We are one people, all of us pledging allegiance to the stars and stripes, all of us defending the United States of America." Barack Obama

It hardly needs to be said, Tins lives in the obsolete America of the past, and revels in the divisive, polarized politics of the 20th century. The rest of us are moving on; we will try and wait for you to catch up.

Anonymous said...

Do people actually say "a coffee"? I live in a notoriously liberal city in a very blue state and have never heard it.

Anonymous said...

This is where illustrations could help. If one had been accompanied by a Strabucksian styrofoam cup and the other by a good ol' honest mug o' joe , even us poor ignorant foreigners would have got the joke.

Not directly related, but it puts me in mind of a British writer who was very disappointed with how literal his American friends were about indefinite articles. They'd take him out for "a beer", and insist on leaving after one.

Marion Delgado said...

This is so Tinsley'd up it deserves a new prize category.

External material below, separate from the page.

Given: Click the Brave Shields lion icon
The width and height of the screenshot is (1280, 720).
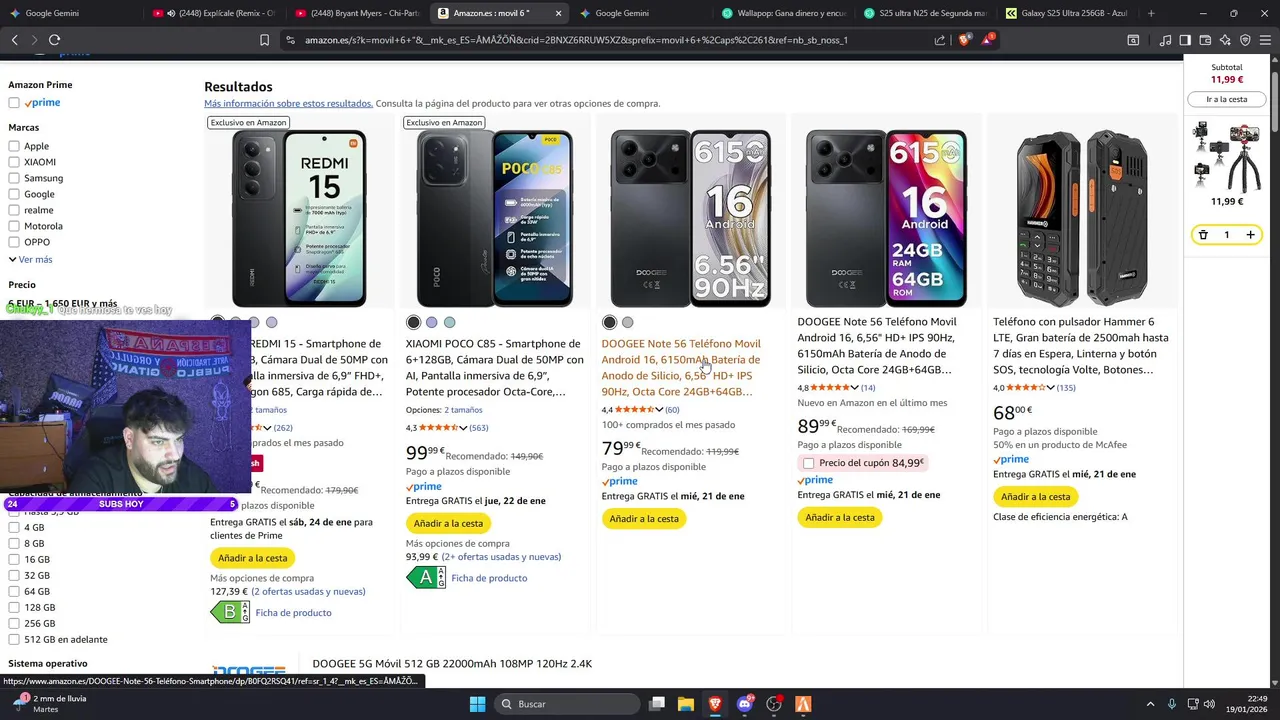Looking at the screenshot, I should click(964, 40).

Least important Fillmore Whine.

Anonymous said...

Earth to Tinsley: Whiskey Charlie Foxtrot, over.

Anonymous said...

Correction: Whiskey Tango Foxtrot, over.

Anonymous said...

What Mallard needs is a plot. Instead of having to try and keep the strip going via speeches to an invisible audience, characters should live, grow old, and die like in Doonsbury. Rupert Murdoch is taking over the station where he works. At last Mallard thinks he'll have his day in the sun, but he gets laid off. It's not that Murdoch has anything against ducks, he just doesn't believe in affirmative action, and waterfowl-Americans have been protesting how he never defends their habitat, so Murdoch can kill two ducks with one stone. He applies for a job with Fox news - but they say he's too liberal.

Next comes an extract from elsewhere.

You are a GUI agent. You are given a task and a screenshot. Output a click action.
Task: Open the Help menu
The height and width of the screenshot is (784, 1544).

GeoX, one of the GeoX boys. said...

I could be misremembering, but I feel like in the early days--yes! My local rag ran MF from day one!--Tinsley at least gestured towards actually sorta kinda having characters and storylines of sorts--not very highly-developed ones, certainly, but I think he might have been making some minimal effort. But now, alas, inertia has set in, and all we get is incoherent, fragmentary, barely-comprehensible rage flung indiscriminately leftward.

Anonymous said...

anonymous said...

Correction: Whiskey Tango Foxtrot, over.



Correction again: Whiskey whiskey whiskey. Out.

Anonymous said...

Yeah, damn those elites! Rich snobs are always deomcrats. Whoever heard of a snobby, pampered, wealthy, private school, fancy-coffee-drinkin' Republican?

Anonymous said...

You know what else is good about this - Mallard's looking very smug in that last panel. As if he's saying something along the lines of "You know why I'm looking so smug? It's because an arbitrary cultural signifier means I'm [i]better[/i] than you. You elitist.